FRAGMENT:
------

Dit vonnis is gewezen door mr. S.H. van Nieuwkerk, voorzitter, mr. T.M. Brouwer en
mr. R.J.H. van der Linden, rechters, in tegenwoordigheid van mr. A. van Krevel, griffier, en is uitgesproken ter openbare zitting op 6 oktober 2023.
Mr. Van Nieuwkerk is niet in de gelegenheid dit vonnis mede te ondertekenen.

------

STUDIEMATERIAAL:
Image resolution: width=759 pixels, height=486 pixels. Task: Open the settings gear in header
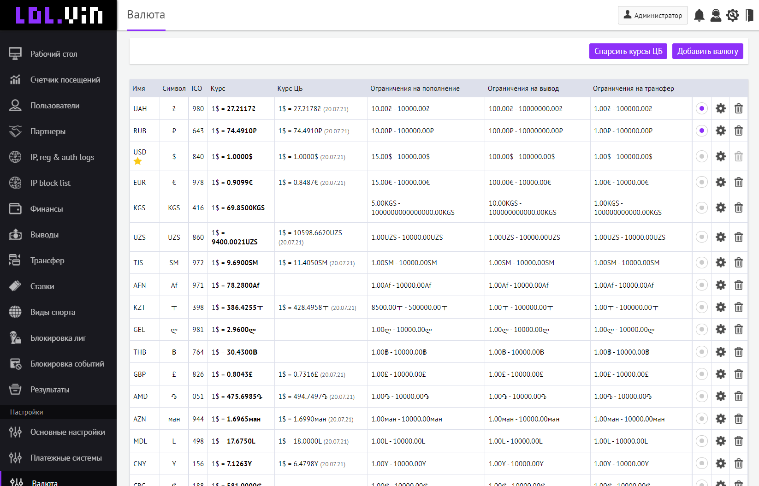pyautogui.click(x=732, y=15)
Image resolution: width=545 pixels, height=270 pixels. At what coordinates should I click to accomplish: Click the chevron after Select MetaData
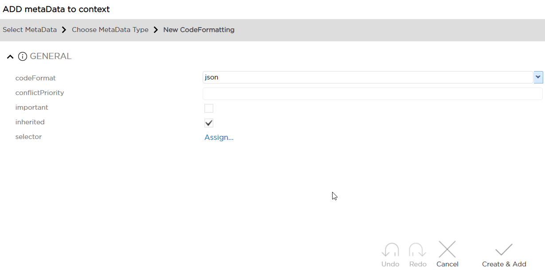pyautogui.click(x=64, y=30)
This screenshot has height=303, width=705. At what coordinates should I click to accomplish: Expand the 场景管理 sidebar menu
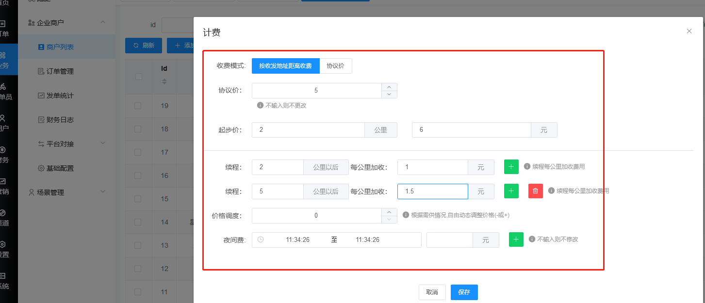66,192
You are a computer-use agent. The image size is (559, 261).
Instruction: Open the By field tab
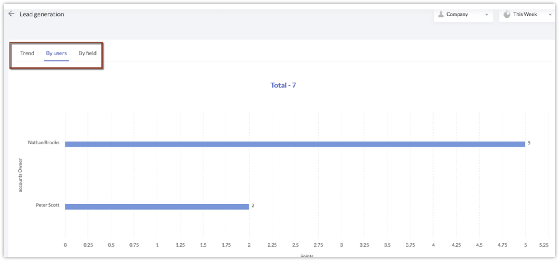[87, 53]
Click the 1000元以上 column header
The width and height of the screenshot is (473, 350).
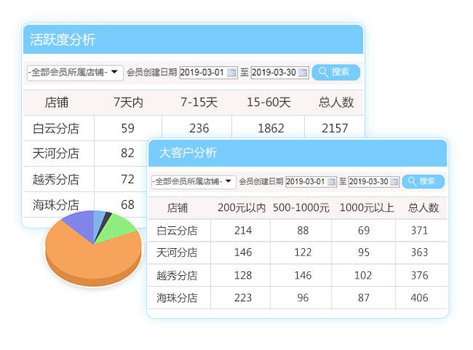367,208
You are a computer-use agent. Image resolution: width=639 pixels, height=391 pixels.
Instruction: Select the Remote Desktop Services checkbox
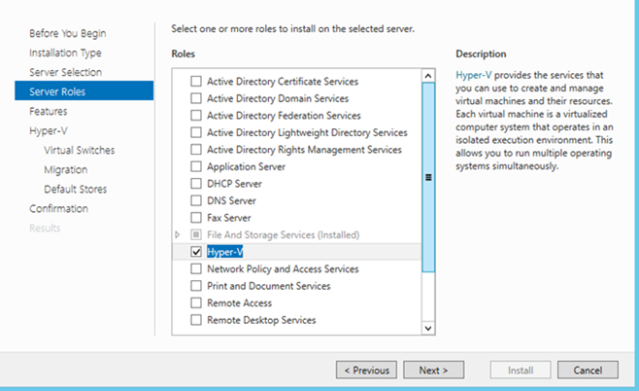(x=196, y=320)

------

JOUW OPDRACHT:
Schrijf uit het fragment letterlijk het deel over dat begint bij "Dit vonnis is" en eindigt bij "mede te ondertekenen.".

OPLOSSING OPDRACHT:
Dit vonnis is gewezen door mr. S.H. van Nieuwkerk, voorzitter, mr. T.M. Brouwer en
mr. R.J.H. van der Linden, rechters, in tegenwoordigheid van mr. A. van Krevel, griffier, en is uitgesproken ter openbare zitting op 6 oktober 2023.
Mr. Van Nieuwkerk is niet in de gelegenheid dit vonnis mede te ondertekenen.